# [To be done]
Find every line in the items below that contains the string "target", matching case exactly, and copy each of those lines in full.
= = =
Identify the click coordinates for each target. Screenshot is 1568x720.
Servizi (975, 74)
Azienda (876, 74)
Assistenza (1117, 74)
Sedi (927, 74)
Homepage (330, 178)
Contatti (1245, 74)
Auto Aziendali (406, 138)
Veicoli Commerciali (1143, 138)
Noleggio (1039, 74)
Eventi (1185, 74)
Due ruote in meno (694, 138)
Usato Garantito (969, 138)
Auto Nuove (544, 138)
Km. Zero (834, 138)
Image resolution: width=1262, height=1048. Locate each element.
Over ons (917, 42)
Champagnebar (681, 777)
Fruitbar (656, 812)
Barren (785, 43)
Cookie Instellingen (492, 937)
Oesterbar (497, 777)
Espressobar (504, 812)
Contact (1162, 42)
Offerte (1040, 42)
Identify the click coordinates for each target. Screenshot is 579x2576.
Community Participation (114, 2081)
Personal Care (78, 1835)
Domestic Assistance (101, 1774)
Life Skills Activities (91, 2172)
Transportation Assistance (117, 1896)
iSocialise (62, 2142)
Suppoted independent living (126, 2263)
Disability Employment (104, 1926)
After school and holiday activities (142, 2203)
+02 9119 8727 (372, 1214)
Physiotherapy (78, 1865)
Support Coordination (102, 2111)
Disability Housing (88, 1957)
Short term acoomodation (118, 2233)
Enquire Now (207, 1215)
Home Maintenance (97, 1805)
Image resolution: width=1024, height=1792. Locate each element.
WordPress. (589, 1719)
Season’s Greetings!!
= = =
# [Solution to this exercise]
Identify the click coordinates for each target. Screenshot is 1568x720.
Identify the click coordinates for each target. Screenshot is 579x2576.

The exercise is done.